What this task involves: Extract each line of the data below that contains the string "screenshot", treating uppercase and lowercase letters as distinct.

-- Start --

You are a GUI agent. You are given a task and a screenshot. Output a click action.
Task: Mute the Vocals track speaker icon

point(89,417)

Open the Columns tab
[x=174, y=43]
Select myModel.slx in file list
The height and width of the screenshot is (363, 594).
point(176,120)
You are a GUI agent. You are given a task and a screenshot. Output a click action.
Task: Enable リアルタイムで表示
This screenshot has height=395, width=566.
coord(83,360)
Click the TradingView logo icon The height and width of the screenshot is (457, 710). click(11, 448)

-- End --
-- Start --

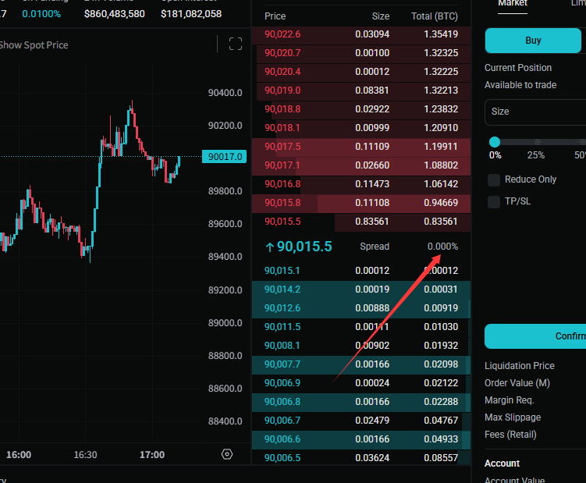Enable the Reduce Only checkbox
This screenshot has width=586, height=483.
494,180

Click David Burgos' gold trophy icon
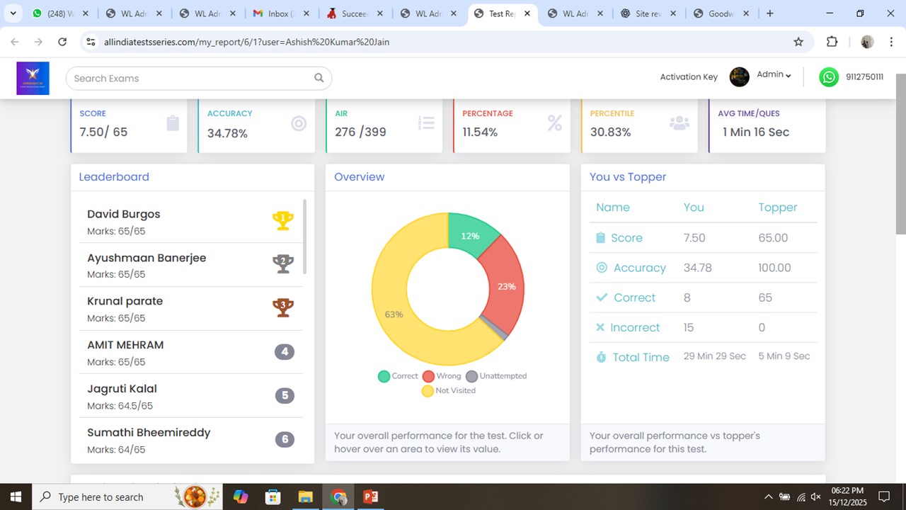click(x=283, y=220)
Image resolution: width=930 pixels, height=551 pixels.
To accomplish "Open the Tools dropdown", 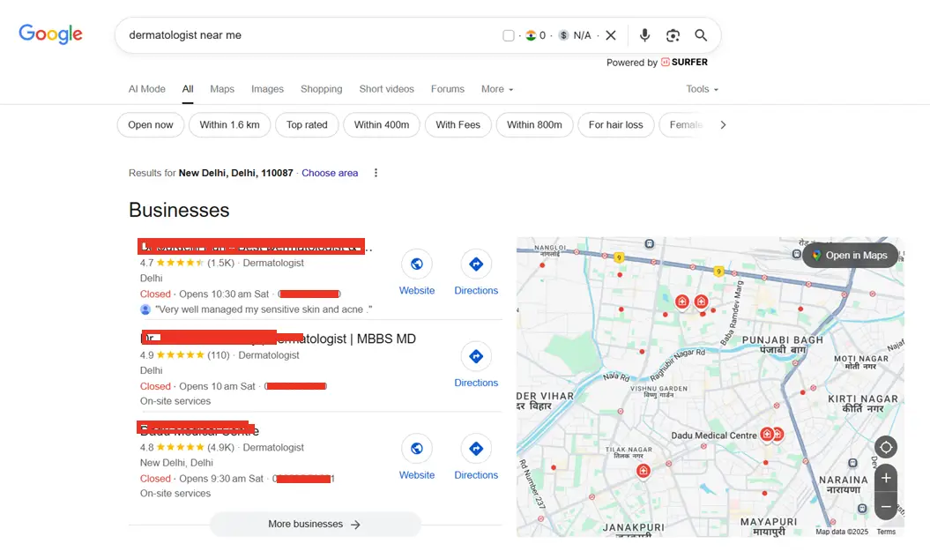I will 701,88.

-- End --

Written solution:
You are a GUI agent. You are given a task and a screenshot. Output a click action.
The height and width of the screenshot is (363, 594).
You are a GUI agent. You are given a task and a screenshot. Output a click action.
This screenshot has height=395, width=566.
Click the TradingView logo icon The height and width of the screenshot is (457, 710). click(11, 448)
This screenshot has width=586, height=483.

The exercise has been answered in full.